-
Notifications
You must be signed in to change notification settings - Fork 105
Postgresql Backend
Rakam supports Postgresql >= 9.4.
It's possible to just use Postgresql as backend storage for Rakam. If your data can fit in one node, it's the suggested deployment type since Postgresql is quite mature and feature-complete way to use Rakam. The other deployment types usually target big data so they have more complex architectures than this one. However; Postgresql is actually a good choice for analytical data storage since it supports Window functions and With statements. It also has advanced features such as triggers, listen/notify that are required for Rakam. You can also also optimize Postgresql for your use cases.
Rakam uses Postgresql SCHEMAs to abstract projects between each other. Each project has its own SCHEMA and events of event collections are stored as rows of tables. PostgresqlMetastore handles for schema related operations. When the event data has a new field or a new event collection is found, Rakam calls PostgresqlMetastore.createOrGetCollectionField method. It converts the fields that are defined as SchemaField to columns in Postgresql, event collections also converted to tables in public schema in the database. We have evaluated json, jsonb and hstore types but found that storing data in tabular way is still the best option considering the data is not too sparse. Therefore it's always good practice to not add too many columns using Postgresql as backend.

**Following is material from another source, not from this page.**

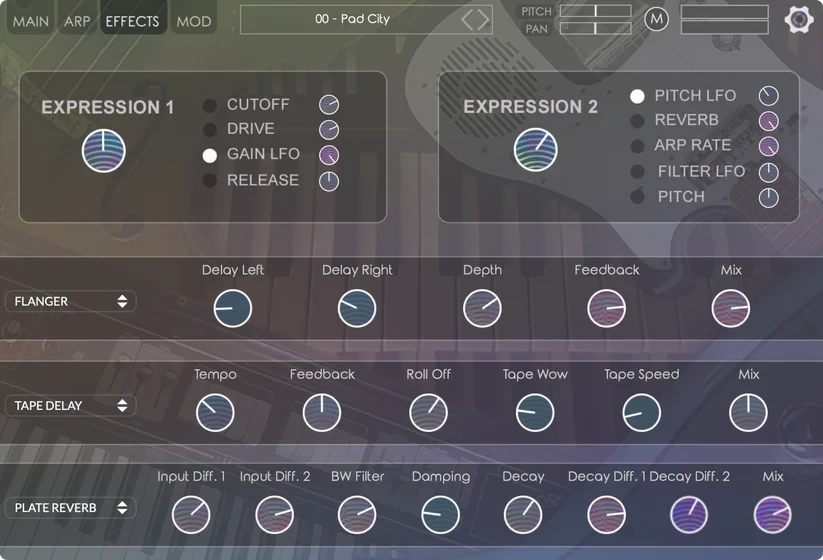Click the Expression 2 main knob
This screenshot has height=560, width=823.
point(535,150)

json data type actually stores data as text in Postgresql, it just validates the json data. Since it doesn't do any optimizations, the data usually takes too much space and querying over the json columns is not efficient.
hstore is more efficient compared to json type but both the keys and values are text values. It makes using any other data types other than string for values impossible. (casting is also quite efficient so it's not an option for us.)
jsonb has significant improvements over json data type. It stores data in binary format and the query performance is much more better than json data type. However; we actually assume that the data in event collections is not too sparse and storing column names in each row is not a good way to store the data. Storing data in tabular format is still more efficient and convenient than using jsonb format.
Internally, we use a pool of JDBC connection for inserting event data to Postgresql. PostgresqlEventStore generates the INSERT query and executes it using the JDBC pool.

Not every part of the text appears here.